Quantitative comparison between two different methodologies to define rainfall thresholds for landslide forecasting
Abstract. This work proposes a methodology to compare the forecasting effectiveness of different rainfall threshold models for landslide forecasting. We tested our methodology with two state-of-the-art models, one using intensity–duration thresholds and the other based on cumulative rainfall thresholds.
The first model identifies rainfall intensity–duration thresholds by means of a software program called MaCumBA (MAssive CUMulative Brisk Analyzer) (Segoni et al., 2014a) that analyzes rain gauge records, extracts intensity (I) and duration (D) of the rainstorms associated with the initiation of landslides, plots these values on a diagram and identifies the thresholds that define the lower bounds of the I–D values. A back analysis using data from past events is used to identify the threshold conditions associated with the least number of false alarms.

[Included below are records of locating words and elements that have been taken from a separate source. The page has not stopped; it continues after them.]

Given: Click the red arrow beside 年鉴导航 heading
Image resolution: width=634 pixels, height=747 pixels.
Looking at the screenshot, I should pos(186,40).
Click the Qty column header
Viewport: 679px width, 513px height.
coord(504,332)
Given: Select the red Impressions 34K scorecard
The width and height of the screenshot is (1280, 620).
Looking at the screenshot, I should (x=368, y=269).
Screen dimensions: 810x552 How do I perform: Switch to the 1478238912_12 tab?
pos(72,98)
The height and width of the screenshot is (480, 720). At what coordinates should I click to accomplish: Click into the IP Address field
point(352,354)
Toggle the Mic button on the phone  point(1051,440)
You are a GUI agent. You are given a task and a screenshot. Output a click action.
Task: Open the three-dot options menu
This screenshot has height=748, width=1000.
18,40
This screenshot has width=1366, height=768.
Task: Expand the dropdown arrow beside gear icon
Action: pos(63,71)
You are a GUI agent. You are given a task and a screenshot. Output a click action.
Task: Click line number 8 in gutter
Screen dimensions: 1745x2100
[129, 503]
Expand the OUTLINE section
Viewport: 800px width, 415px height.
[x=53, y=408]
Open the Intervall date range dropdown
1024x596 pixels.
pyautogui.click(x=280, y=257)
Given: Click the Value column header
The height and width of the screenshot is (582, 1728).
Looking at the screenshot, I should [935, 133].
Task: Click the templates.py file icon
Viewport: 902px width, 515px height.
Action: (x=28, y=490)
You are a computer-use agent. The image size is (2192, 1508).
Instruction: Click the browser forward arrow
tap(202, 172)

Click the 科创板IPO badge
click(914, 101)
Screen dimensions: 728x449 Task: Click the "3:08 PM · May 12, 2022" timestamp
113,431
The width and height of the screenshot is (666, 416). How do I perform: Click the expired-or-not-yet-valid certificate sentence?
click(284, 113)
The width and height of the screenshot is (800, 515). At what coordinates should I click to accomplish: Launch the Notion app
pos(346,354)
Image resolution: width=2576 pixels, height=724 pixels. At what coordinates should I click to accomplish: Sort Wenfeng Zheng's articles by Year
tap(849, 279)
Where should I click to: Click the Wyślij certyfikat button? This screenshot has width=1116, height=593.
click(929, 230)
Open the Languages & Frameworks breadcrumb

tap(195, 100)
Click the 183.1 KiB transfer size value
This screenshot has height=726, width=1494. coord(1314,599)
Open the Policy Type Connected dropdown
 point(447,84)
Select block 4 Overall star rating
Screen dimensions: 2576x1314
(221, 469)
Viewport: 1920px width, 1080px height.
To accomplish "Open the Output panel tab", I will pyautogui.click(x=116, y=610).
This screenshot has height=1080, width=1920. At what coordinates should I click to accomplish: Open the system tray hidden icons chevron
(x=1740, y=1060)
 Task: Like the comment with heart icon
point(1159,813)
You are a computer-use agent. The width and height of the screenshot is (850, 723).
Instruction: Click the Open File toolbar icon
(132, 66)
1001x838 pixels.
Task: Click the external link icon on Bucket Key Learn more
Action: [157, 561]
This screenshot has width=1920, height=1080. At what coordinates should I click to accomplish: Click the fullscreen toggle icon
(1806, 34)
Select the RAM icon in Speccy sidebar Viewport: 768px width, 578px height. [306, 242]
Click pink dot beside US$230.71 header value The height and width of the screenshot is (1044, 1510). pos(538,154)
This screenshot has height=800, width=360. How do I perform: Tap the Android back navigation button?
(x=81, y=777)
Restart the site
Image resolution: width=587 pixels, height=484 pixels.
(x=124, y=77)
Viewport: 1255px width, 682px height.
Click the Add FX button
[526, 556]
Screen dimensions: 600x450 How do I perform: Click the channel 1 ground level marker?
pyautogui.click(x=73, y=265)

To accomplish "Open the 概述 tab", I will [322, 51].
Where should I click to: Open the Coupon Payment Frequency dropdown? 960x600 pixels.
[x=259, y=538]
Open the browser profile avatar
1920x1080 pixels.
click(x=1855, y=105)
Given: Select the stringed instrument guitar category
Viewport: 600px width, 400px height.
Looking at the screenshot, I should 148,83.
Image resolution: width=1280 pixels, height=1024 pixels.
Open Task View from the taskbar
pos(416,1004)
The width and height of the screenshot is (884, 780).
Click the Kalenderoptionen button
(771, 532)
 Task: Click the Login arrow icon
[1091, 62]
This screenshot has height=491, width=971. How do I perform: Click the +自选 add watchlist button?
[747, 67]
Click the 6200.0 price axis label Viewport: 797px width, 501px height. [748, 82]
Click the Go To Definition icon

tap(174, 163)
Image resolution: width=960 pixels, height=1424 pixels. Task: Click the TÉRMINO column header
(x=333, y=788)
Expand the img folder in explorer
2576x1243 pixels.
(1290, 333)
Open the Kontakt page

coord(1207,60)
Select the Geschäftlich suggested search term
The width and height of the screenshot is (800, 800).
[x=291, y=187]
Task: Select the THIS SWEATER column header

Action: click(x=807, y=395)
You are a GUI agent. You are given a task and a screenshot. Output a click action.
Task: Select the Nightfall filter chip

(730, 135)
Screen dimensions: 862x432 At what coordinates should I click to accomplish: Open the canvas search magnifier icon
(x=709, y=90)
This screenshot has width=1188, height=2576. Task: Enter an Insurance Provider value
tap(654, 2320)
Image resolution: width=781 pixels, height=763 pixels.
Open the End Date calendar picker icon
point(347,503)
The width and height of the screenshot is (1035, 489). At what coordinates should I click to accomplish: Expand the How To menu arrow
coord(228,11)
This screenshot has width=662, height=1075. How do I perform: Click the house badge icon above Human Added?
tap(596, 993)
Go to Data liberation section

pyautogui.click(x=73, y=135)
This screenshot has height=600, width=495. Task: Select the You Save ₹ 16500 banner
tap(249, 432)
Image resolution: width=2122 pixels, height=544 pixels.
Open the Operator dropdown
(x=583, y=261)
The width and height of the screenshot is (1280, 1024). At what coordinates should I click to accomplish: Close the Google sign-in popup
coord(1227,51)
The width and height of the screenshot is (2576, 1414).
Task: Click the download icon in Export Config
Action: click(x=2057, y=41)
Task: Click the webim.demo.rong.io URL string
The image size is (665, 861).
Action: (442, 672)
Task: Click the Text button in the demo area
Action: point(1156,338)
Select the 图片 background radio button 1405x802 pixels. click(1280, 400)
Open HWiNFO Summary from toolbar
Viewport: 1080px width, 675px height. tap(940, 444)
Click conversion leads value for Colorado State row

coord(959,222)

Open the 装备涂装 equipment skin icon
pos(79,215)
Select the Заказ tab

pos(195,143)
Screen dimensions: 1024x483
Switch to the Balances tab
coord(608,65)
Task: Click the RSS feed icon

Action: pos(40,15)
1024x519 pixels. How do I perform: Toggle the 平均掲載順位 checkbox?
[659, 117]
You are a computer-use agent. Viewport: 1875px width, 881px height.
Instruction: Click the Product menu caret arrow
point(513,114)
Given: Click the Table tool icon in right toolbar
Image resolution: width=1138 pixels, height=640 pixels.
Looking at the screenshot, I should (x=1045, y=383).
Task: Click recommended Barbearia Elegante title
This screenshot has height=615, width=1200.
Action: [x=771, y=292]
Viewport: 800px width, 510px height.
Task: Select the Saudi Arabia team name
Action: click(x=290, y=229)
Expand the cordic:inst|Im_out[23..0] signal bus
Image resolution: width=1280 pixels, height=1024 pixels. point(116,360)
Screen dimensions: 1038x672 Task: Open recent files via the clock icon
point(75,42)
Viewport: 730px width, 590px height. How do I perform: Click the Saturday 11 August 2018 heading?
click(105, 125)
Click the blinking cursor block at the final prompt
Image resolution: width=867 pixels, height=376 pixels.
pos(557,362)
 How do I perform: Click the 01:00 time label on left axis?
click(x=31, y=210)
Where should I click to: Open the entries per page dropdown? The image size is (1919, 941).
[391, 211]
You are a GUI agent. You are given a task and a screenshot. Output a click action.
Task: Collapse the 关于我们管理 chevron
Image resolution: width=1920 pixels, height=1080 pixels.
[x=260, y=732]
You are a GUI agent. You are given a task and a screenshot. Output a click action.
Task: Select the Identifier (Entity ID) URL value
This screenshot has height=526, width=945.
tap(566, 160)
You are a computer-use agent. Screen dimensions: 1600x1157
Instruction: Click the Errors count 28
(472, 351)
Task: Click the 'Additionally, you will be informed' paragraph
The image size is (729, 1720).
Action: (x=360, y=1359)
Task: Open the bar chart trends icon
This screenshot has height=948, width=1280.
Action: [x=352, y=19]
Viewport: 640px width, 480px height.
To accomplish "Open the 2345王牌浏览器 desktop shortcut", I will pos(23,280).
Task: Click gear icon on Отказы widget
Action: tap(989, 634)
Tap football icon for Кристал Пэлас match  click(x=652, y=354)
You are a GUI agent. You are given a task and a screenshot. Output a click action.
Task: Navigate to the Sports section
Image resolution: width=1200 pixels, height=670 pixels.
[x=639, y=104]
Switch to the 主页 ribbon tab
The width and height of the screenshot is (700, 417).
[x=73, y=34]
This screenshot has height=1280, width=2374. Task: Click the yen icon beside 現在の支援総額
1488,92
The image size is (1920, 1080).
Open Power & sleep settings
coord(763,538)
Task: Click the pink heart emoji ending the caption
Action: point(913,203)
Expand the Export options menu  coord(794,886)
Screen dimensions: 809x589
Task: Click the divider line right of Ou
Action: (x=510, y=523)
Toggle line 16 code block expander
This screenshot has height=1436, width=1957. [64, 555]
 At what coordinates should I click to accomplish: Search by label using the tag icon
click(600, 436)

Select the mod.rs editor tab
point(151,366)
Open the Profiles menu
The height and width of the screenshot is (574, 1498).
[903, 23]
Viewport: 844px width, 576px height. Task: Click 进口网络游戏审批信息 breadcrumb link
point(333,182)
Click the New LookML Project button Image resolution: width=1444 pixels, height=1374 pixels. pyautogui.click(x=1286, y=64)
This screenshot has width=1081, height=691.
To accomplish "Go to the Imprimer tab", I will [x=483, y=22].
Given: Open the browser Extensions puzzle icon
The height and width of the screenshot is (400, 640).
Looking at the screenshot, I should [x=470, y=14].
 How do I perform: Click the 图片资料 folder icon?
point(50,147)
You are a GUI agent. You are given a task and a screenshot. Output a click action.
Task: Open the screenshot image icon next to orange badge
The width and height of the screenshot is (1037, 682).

The second model (SIGMA) (Sistema Integrato Gestione Monitoraggio Allerta) (Martelloni et al., 2012) is based on the hypothesis that anomalous or extreme values of accumulated rainfall are responsible for landslide triggering: the statistical distribution of the rainfall series is analyzed, and multiples of the standard deviation (σ) are used as thresholds to discriminate between ordinary and extraordinary rainfall events. The name of the model, SIGMA, reflects the central role of the standard deviations.
To perform a quantitative and objective comparison, these two models were applied in two different areas, each time performing a site-specific calibration against available rainfall and landslide data. For each application, a validation procedure was carried out on an independent data set and a confusion matrix was built. The results of the confusion matrixes were combined to define a series of indexes commonly used to evaluate model performances in natural hazard assessment. The comparison of these indexes allowed to identify the most effective model in each case study and, consequently, which threshold should be used in the local early warning system in order to obtain the best possible risk management.
In our application, none of the two models prevailed absolutely over the other, since each model performed better in a test site and worse in the other one, depending on the characteristics of the area.
We conclude that, even if state-of-the-art threshold models can be exported from a test site to another, their employment in local early warning systems should be carefully evaluated: the effectiveness of a threshold model depends on the test site characteristics (including the quality and quantity of the input data), and a validation procedure and a comparison with alternative models should be performed before its implementation in operational early warning systems.